Decision: Happy Hat by Little One-Skein Wonders

Yesterday afternoon, after spending the morning listening to different auto mechanics give me convincing but conflicting opinions about the exact same thing, and realizing that the reason my car is vibrating while driving is not even remotely related to the diagnosis another auto shop gave me and charged me $998.16 to fix*, I came home to an email from the editors of 101 Little One-Skein Wonders that my Happy Hat was accepted for publication.




To add to the glory, this is my first acceptance by a book that will be sold in bookstores and, more importantly, on Amazon.

The idea behind these one-skein books is that patterns use only a single skein† or less of yarn, so they’re usually accessories, like hats, scarves, mittens, fingerless mitts, purses, booties, blankies, etc. But the designer gets to choose the skein she uses. Some skeins have less than 50 yards of yarn and some can have more than 450 yards, and you can do lot with that much yarn.

There are several 101 One-Skein books in the series published by Storey Publishing and edited by Judith Durant. The first one has a general mix of patterns and yarns, and then later ones in the series have a specific focus: designer, sock yarn (i.e., fiddley) luxury yarn, (i.e., expensive) and lace. And if anyone is interested, there’s also one for crochet.

(Those are all Ravelry links; click the pic below to see the books on Amazon. )

The company I’ll be keeping.

This Little One-Skein Wonders collection is for babies and toddlers, and their mommies, and while I don’t know anything about any of that, I do know how to make a small hat.

I submitted my pattern way back in February, and they said they would notify everyone by early spring. Seeing as we’re a month into summer in the northern hemisphere, this added a mild shock to the surprise of the acceptance‡.

In the call for submissions, they had asked that you supply an SASE with enough postage to cover the return of your sample if it wasn’t accepted, but I didn’t do that. I told them I didn’t need it returned to me and suggested they donate the hat to a hospital. (Not because I’m altruistic, but because I’m frugal.) Plus, if I decided to self-publish the hat, I would knit it in wool rather than the neon green washable nylon/acrylic blend I used for this submission.

Publications usually email when it’s a yes and return your sample or swatch when it’s a no, so when I first saw the email from them, I figured they made an exception because they, too, were too frugal to spring for return postage.

A taste of Happy.

The best part is that I don’t have to do anything. They wanted you to submit the completed pattern, along with the knitted item for them to photograph, so all the work has been done.

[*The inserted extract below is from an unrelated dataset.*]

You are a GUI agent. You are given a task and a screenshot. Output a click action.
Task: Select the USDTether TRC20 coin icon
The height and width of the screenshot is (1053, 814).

They’re going to get back to me in February with contracts and pattern layout for review.

Let’s hope they photograph it on a baby who is charismatic enough to make the cover.

*You’re welcome, “Christian” Brothers, for my help in earning you another award for profitability from the corporate office. Too bad they don’t issue awards for integrity.

†Yarn also comes in balls and hanks, and those would be acceptable for this collection, but the title One-Ball Wonders can be construed too many other ways and One-Hank Wonders is just silly.

‡There might be one small glitch, however. Remember how I just told you that I combined the stitch pattern for a hat that a book didn’t want with a tank top shape for my proposal to knit.wear? Um, yeah.

p.s. I would have congratulated myself with this, but I need to save up money to get my car fixed properly.

To Ponder: We learn more by looking for the answer to a question and not finding it than we do from learning the answer itself. |Lloyd Alexander|



  1. I was really surprised that it took this long to respond and to publish. Last time I worked with them it was eight months from the deadline to publication.